- EXTRACTED INFORMATION -
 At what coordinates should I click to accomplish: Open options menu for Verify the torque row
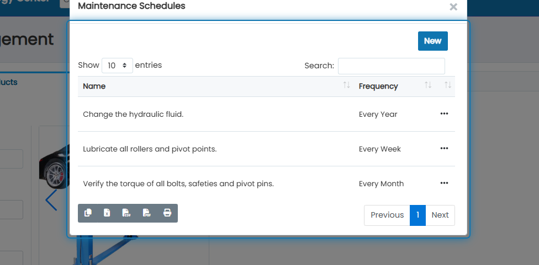[x=444, y=183]
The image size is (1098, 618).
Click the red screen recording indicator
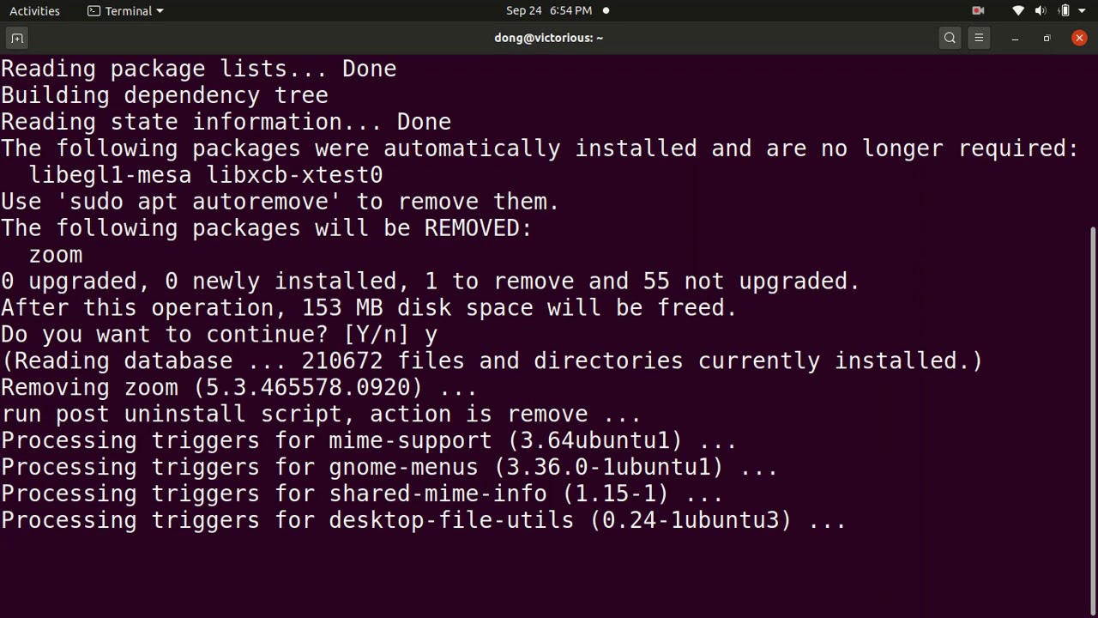(978, 11)
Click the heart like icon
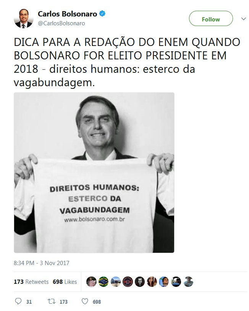 (x=85, y=301)
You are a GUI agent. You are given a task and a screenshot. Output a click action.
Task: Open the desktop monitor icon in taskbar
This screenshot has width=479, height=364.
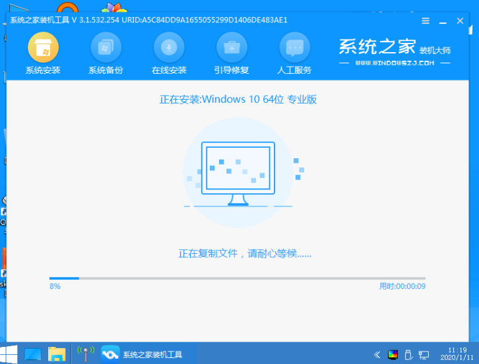pos(33,354)
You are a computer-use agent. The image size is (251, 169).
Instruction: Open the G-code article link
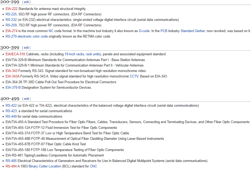coord(144,31)
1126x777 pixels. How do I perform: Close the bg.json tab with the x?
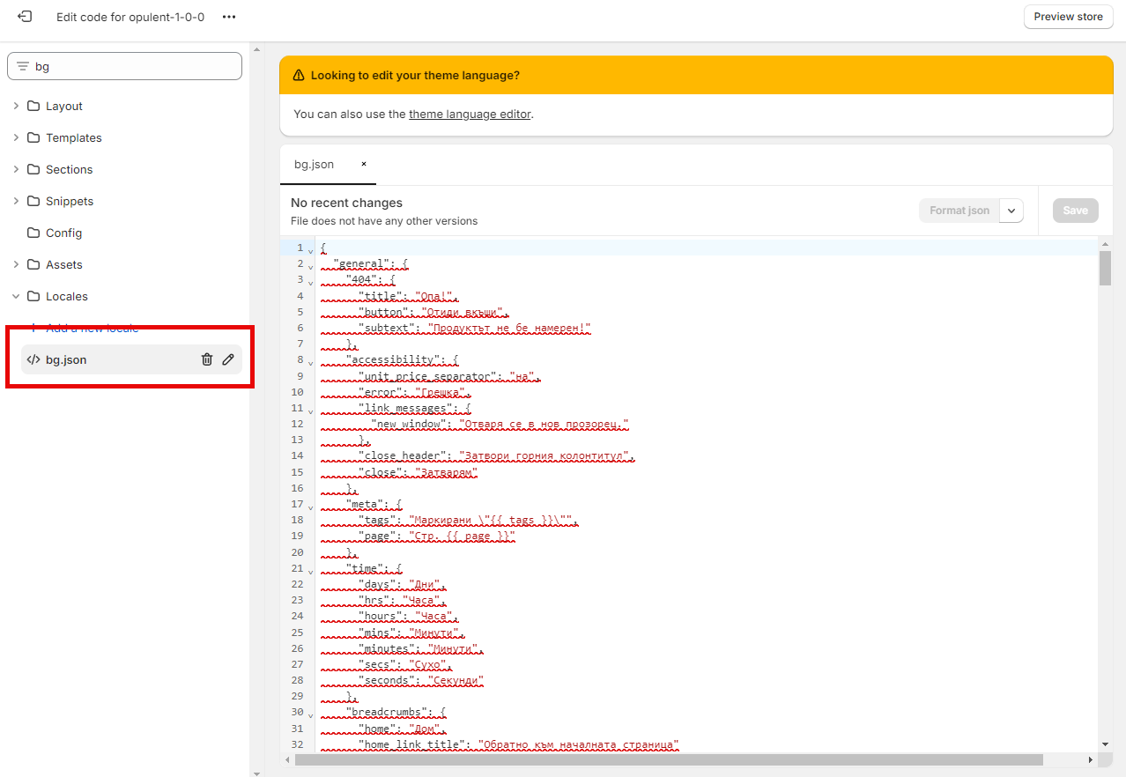pos(363,164)
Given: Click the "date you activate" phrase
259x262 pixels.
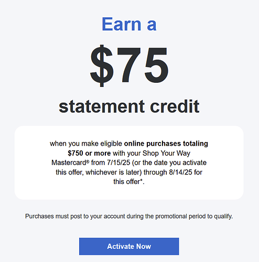Looking at the screenshot, I should pos(178,162).
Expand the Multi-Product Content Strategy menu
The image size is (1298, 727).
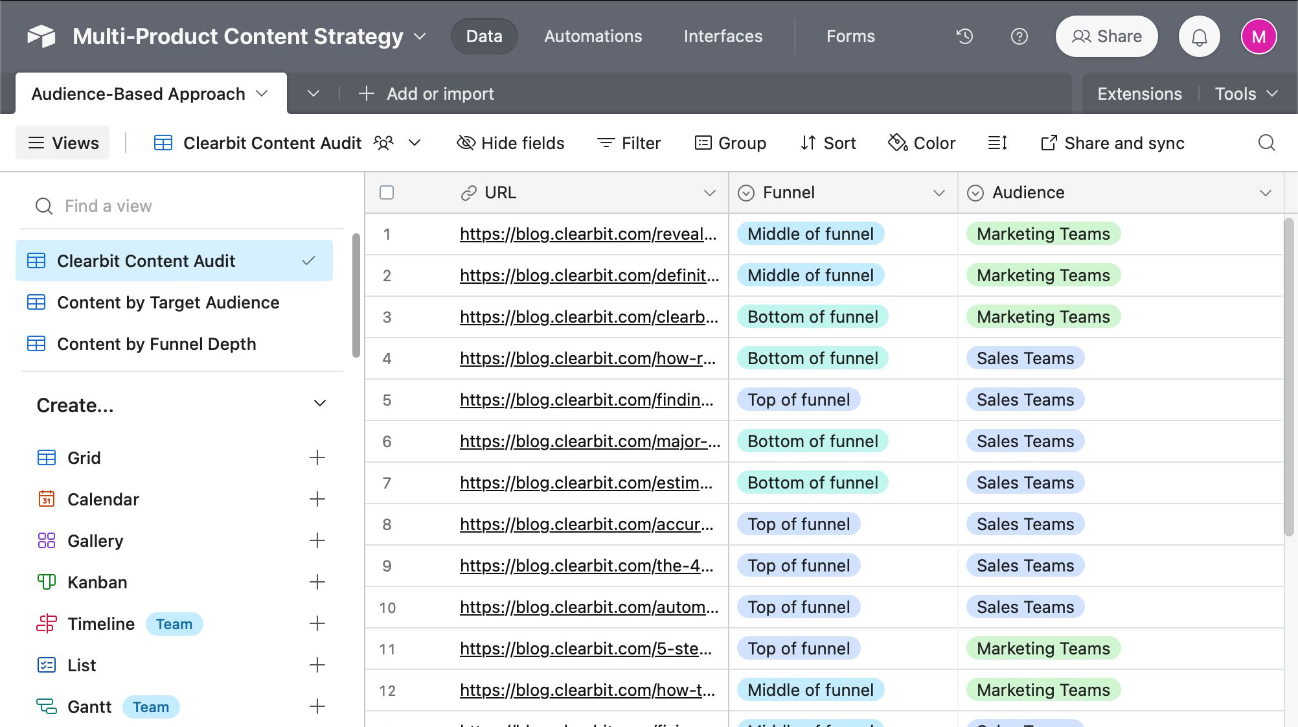pyautogui.click(x=419, y=36)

- TASK TO CARRY OUT -
Pictures excluded, copy exactly the lines running from the one with "The image size is (1098, 618)." through the last line of the material.

- ANSWER AREA -
The image size is (1098, 618).
Click the red screen recording indicator
(978, 11)
Click the heart like icon
 (x=85, y=301)
You are a GUI agent. You are given a task and a screenshot. Output a click action.
Task: Open the desktop monitor icon in taskbar
This screenshot has width=479, height=364.
pos(33,354)
You are a computer-use agent. The image size is (251, 169).
Instruction: Open the G-code article link
coord(144,31)
1126x777 pixels. How do I perform: Close the bg.json tab with the x?
pos(363,164)
Given: Click the "date you activate" phrase
259x262 pixels.
Looking at the screenshot, I should pos(178,162).
Expand the Multi-Product Content Strategy menu
The image size is (1298, 727).
pyautogui.click(x=419, y=36)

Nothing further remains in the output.